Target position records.
# # # #

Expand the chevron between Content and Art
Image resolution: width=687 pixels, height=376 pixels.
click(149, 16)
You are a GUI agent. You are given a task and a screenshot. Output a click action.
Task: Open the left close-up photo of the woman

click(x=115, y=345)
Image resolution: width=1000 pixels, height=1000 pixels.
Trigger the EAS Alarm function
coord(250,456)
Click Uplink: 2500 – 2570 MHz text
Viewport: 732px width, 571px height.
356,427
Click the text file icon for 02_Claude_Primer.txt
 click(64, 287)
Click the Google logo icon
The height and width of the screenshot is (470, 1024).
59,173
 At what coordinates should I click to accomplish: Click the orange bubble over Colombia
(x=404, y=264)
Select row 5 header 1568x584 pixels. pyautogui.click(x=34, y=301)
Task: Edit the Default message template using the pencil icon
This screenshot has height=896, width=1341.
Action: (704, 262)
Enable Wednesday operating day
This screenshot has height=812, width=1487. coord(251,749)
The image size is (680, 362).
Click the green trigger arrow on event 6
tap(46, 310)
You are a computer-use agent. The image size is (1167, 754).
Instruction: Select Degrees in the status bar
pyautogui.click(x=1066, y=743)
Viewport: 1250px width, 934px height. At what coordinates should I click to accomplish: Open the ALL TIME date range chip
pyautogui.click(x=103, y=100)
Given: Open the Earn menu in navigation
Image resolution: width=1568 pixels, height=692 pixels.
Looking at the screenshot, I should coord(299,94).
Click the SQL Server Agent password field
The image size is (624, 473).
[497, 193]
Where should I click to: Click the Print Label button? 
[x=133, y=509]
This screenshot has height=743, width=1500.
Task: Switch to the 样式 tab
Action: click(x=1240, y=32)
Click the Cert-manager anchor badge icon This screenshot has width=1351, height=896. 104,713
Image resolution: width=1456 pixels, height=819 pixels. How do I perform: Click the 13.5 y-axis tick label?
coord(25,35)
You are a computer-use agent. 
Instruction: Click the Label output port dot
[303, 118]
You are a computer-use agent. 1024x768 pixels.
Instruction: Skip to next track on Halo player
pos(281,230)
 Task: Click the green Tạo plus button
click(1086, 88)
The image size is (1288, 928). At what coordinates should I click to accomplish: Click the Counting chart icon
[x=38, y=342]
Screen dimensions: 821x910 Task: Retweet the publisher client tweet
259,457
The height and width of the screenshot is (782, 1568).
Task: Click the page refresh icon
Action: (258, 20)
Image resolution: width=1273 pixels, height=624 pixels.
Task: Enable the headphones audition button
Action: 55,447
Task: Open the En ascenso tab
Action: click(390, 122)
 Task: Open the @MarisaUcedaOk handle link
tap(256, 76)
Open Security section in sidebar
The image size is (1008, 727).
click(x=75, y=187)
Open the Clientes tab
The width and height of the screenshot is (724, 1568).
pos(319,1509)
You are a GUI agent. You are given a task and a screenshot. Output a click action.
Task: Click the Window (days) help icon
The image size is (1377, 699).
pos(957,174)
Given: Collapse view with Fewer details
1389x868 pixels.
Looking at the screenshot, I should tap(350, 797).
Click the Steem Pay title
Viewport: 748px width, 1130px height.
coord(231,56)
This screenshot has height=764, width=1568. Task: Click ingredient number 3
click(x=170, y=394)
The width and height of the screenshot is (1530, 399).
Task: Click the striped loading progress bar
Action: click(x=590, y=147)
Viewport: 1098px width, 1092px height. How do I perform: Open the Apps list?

# # # #

Stated exercise. Copy out, word for word, the stretch of rows from the line containing "The image size is (1288, 928)." through the line containing "click(x=75, y=187)".

Response to this task.
The image size is (1288, 928). At what coordinates should I click to accomplish: Click the Counting chart icon
[x=38, y=342]
Screen dimensions: 821x910 Task: Retweet the publisher client tweet
259,457
The height and width of the screenshot is (782, 1568).
Task: Click the page refresh icon
Action: (258, 20)
Image resolution: width=1273 pixels, height=624 pixels.
Task: Enable the headphones audition button
Action: 55,447
Task: Open the En ascenso tab
Action: click(390, 122)
 Task: Open the @MarisaUcedaOk handle link
tap(256, 76)
Open Security section in sidebar
The image size is (1008, 727).
click(x=75, y=187)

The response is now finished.